VC investments in LAC edtechs have more than tripled between 2020 and 2021

HolonIQ and IDB Lab new report indicates that investors have finally woke up to the region's opportunities, but there's much to be done.

Marco Fisbhen, CEO of Descomplica. Photo: Courtesy/Descomplica

A new report by HolonIQ, a market-intelligence firm that monitors the global education industry, and IDB Lab, Inter-American Development Bank’s innovation laboratory, shows that the Latin America and the Caribbean ecosystem has grown to more than 1,500 edtech companies over the last ten years, attracting $1.07 billion in investments through 500 fundraising rounds. The report not only paints a comprehensive portrait of the edtech landscape in LAC but brings 24 case studies showing how the startups are overcoming the challenges in the region, including the Colombia-based UBITS, the Brazilian Descomplica, and the Mexican Platzi, among others.

The pandemic has aggravated LAC’s learning crisis and ‘access gap’ while also accelerating the ecosystem development — the need is huge, hence the opportunities. VC investments in LAC edtechs have more than tripled between 2020 and 2021. Only last year, investors poured $500 million into the region’s edtechs (six times the average registered in the previous five years).

Although impressive for the region’s trajectory so far, the volume of venture capital investments is still a tiny part (about 2%) of the investments flowing globally to edtechs. Also according to HolonIQ, this volume reached $20.8 bln last year worldwide in 2021, and India became the number one market for edtechs.

READ ALSO: Brazilian edtech Medway raises its first round: a $15 million Series A from Softbank and seven other funds

“Our momentum funding scenario suggests we could see up to $150 billion of VC deployed this decade, with the assumption that the ‘COVID- fuelled’ investment surge moderates and the underlying momentum continues at sustainable investment rates,” says the report.

In the last five years, the more significant portion of the investments went to the workforce category (55%) — something in line with global trends in education since companies are more inclined to invest in fulfilling the skills gap. On the other hand, there is little attention to edtech startups in the Pre-K (early childhood) segment — they attracted only 6% of the rounds in the last five years, while 26% went to K12-focused edtechs, 12.5% to higher education startups.

In HolonIQ and IDB Lab evaluation, K12 will be the next fastest-growing category of edtechs in LAC. “However investment in EdTech in K12 is not consistent across geographies and is particularly difficult for those countries or regions with lower internet connectivity,” says the report, highlighting that 51% of children in the region can’t read proficiently by late primary age.

READ ALSO: Latin American edtech UBITS closes Series B round led by Riverwood Capital

The majority (70%) of all edtech startups in the LAC region are headquartered in Brazil and Mexico. However, smaller nations, such as Peru and Argentina, have also attracted the attention of investors in the last ten years.

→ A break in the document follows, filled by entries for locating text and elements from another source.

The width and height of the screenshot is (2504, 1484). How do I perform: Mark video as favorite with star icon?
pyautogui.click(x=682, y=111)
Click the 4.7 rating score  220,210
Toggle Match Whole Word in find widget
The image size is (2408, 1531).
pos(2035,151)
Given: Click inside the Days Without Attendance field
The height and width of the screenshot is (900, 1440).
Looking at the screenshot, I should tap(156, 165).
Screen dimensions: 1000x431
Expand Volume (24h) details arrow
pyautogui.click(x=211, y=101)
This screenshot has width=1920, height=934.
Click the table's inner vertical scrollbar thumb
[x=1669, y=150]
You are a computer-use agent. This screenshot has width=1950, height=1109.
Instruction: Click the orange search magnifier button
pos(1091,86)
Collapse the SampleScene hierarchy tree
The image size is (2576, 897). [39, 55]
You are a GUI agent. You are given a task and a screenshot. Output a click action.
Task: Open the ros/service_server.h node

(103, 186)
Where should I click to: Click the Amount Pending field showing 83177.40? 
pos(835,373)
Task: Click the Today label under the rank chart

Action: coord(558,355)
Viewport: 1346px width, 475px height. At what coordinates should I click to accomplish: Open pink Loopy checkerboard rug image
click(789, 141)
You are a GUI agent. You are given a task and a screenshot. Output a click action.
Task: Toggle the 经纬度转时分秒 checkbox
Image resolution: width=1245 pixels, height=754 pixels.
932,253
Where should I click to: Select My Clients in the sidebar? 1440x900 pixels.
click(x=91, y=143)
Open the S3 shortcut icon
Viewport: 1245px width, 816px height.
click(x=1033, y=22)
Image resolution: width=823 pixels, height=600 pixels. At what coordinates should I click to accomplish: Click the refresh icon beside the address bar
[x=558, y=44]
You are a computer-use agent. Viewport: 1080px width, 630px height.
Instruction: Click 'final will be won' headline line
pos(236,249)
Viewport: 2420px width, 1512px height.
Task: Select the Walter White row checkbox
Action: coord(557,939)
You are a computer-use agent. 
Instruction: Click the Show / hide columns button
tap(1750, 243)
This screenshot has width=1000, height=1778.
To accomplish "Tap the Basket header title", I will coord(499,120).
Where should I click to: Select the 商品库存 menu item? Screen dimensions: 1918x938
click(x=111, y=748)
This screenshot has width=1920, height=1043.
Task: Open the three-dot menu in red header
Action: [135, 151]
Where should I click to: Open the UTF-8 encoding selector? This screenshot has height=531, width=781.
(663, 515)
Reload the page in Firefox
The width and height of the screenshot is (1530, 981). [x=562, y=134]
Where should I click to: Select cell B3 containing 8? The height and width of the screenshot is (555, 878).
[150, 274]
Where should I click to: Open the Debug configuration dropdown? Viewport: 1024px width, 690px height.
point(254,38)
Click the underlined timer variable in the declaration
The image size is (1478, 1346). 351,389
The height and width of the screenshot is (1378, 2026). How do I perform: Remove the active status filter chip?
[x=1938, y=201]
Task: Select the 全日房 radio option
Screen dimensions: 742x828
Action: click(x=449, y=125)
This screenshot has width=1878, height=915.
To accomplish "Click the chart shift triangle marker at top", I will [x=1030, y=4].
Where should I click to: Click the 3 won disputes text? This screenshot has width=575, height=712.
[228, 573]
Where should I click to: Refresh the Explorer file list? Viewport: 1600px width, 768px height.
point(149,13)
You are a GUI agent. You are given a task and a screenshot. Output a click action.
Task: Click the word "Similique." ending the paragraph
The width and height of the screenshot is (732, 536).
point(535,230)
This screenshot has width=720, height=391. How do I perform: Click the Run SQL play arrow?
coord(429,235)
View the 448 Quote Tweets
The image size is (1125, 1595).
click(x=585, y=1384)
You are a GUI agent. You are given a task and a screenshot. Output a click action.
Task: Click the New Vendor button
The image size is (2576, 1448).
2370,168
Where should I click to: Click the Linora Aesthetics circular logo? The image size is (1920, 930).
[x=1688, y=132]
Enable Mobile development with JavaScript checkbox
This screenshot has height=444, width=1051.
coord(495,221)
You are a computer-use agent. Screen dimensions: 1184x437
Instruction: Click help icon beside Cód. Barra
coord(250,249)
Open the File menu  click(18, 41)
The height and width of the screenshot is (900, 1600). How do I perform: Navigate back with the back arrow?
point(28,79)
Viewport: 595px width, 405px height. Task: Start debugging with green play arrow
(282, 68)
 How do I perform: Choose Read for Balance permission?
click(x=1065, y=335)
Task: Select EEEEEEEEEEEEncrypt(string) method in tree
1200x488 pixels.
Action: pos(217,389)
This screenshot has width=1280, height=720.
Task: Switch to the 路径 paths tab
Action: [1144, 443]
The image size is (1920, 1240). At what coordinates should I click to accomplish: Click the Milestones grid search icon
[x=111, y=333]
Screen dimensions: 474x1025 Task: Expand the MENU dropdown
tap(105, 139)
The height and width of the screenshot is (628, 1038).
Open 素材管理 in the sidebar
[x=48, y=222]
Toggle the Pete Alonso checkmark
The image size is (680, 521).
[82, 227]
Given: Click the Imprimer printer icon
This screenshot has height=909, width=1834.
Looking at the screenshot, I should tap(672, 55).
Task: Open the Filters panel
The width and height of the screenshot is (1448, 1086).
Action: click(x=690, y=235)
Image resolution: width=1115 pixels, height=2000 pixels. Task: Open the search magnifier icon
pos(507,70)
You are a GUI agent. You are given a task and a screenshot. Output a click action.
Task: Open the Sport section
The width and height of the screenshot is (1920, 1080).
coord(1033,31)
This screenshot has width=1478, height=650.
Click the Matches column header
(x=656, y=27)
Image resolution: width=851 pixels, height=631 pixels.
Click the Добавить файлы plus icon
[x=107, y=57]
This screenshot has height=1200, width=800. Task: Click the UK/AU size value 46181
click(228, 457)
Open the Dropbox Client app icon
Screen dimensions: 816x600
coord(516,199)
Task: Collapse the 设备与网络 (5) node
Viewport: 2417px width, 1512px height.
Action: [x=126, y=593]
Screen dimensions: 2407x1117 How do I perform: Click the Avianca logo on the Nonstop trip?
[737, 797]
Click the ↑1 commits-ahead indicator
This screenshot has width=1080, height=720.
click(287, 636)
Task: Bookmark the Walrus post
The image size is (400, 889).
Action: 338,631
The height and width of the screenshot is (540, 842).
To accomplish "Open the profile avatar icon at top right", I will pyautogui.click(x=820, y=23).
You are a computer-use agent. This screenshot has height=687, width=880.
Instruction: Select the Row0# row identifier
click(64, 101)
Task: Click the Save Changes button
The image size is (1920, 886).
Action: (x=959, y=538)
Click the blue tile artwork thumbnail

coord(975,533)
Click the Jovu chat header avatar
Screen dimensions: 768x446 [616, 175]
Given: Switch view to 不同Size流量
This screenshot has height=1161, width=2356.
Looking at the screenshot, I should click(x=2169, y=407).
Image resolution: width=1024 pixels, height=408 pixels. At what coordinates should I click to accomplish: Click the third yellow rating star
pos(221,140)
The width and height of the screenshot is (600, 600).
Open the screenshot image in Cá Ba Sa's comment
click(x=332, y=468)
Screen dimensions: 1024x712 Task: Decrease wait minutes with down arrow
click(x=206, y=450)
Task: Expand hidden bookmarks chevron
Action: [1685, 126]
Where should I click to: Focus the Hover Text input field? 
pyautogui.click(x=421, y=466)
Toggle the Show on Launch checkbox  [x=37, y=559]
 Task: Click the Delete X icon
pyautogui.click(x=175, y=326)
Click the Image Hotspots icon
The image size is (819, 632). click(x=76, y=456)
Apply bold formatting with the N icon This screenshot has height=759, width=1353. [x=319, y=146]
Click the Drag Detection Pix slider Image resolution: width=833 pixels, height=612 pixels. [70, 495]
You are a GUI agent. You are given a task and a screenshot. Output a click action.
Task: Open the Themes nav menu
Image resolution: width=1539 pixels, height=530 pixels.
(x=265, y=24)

“Peru is a specific example with Crehana (in 2021, it received the largest Series B round for an edtech in Latin America). For us, this shows that there is talent and amazing teams everywhere in LatAm and not just in the region’s major economies. It also shows us that Latin American edtech companies can reach regional scale and hopefully global scale,” Thiago Payva, vice president of education at HolonIQ, told LABS.

In the report, HolonIQ and IDB LAB also stress the need for solutions to be student-centered — which is curious because a few years ago, the focus of innovation was on teachers. This shift in focus has been a turning point in the growth of the Latin American ecosystem. “The shift toward the learner has been key; that’s what teachers have always been trying to do as well. Focus on the learner. But this shift has allowed the growth of the B2C segment and also supported the learner through the COVID pandemic,” added Pavya.